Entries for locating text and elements
>> BEGIN

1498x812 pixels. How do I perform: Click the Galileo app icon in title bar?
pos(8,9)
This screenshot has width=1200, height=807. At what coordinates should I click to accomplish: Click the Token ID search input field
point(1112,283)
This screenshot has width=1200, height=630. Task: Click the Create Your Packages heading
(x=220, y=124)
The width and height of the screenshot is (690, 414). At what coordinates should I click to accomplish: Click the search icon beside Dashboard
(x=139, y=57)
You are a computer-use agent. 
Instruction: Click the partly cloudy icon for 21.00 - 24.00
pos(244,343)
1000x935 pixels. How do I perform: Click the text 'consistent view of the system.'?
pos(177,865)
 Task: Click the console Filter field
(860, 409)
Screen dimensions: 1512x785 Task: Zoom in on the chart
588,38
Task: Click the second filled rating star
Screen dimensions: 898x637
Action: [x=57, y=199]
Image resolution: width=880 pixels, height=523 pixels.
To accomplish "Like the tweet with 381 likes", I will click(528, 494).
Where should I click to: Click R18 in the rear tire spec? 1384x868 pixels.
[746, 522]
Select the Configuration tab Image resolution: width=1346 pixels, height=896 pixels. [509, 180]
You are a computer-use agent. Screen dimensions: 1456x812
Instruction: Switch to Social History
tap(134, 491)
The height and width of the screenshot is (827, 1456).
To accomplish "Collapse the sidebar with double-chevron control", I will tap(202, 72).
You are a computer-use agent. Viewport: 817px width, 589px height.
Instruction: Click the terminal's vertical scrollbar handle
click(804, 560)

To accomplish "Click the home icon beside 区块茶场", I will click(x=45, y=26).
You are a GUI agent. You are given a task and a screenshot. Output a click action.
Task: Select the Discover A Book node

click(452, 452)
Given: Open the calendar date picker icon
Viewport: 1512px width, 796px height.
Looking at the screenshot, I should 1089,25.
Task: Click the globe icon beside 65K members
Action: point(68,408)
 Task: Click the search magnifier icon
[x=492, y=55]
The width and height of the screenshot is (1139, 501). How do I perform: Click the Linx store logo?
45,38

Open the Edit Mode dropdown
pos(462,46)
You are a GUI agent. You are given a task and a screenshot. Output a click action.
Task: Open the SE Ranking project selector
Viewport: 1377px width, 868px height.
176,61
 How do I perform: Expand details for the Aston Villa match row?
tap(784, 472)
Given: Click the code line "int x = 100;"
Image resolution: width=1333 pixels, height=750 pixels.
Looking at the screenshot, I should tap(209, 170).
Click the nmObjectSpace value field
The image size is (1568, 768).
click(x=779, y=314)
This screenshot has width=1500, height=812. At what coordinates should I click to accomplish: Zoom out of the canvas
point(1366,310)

>> END

• **Problem details**:
Please duplicate all of the data above line for line, keeping every character the same.

• **Complete output**:
1498x812 pixels. How do I perform: Click the Galileo app icon in title bar?
pos(8,9)
This screenshot has width=1200, height=807. At what coordinates should I click to accomplish: Click the Token ID search input field
point(1112,283)
This screenshot has width=1200, height=630. Task: Click the Create Your Packages heading
(x=220, y=124)
The width and height of the screenshot is (690, 414). At what coordinates should I click to accomplish: Click the search icon beside Dashboard
(x=139, y=57)
You are a computer-use agent. 
Instruction: Click the partly cloudy icon for 21.00 - 24.00
pos(244,343)
1000x935 pixels. How do I perform: Click the text 'consistent view of the system.'?
pos(177,865)
 Task: Click the console Filter field
(860, 409)
Screen dimensions: 1512x785 Task: Zoom in on the chart
588,38
Task: Click the second filled rating star
Screen dimensions: 898x637
Action: [x=57, y=199]
Image resolution: width=880 pixels, height=523 pixels.
To accomplish "Like the tweet with 381 likes", I will click(528, 494).
Where should I click to: Click R18 in the rear tire spec? 1384x868 pixels.
[746, 522]
Select the Configuration tab Image resolution: width=1346 pixels, height=896 pixels. [509, 180]
You are a computer-use agent. Screen dimensions: 1456x812
Instruction: Switch to Social History
tap(134, 491)
The height and width of the screenshot is (827, 1456).
To accomplish "Collapse the sidebar with double-chevron control", I will tap(202, 72).
You are a computer-use agent. Viewport: 817px width, 589px height.
Instruction: Click the terminal's vertical scrollbar handle
click(804, 560)

To accomplish "Click the home icon beside 区块茶场", I will click(x=45, y=26).
You are a GUI agent. You are given a task and a screenshot. Output a click action.
Task: Select the Discover A Book node

click(452, 452)
Given: Open the calendar date picker icon
Viewport: 1512px width, 796px height.
Looking at the screenshot, I should 1089,25.
Task: Click the globe icon beside 65K members
Action: point(68,408)
 Task: Click the search magnifier icon
[x=492, y=55]
The width and height of the screenshot is (1139, 501). How do I perform: Click the Linx store logo?
45,38

Open the Edit Mode dropdown
pos(462,46)
You are a GUI agent. You are given a task and a screenshot. Output a click action.
Task: Open the SE Ranking project selector
Viewport: 1377px width, 868px height.
176,61
 How do I perform: Expand details for the Aston Villa match row?
tap(784, 472)
Given: Click the code line "int x = 100;"
Image resolution: width=1333 pixels, height=750 pixels.
Looking at the screenshot, I should tap(209, 170).
Click the nmObjectSpace value field
The image size is (1568, 768).
click(x=779, y=314)
This screenshot has width=1500, height=812. At what coordinates should I click to accomplish: Zoom out of the canvas
point(1366,310)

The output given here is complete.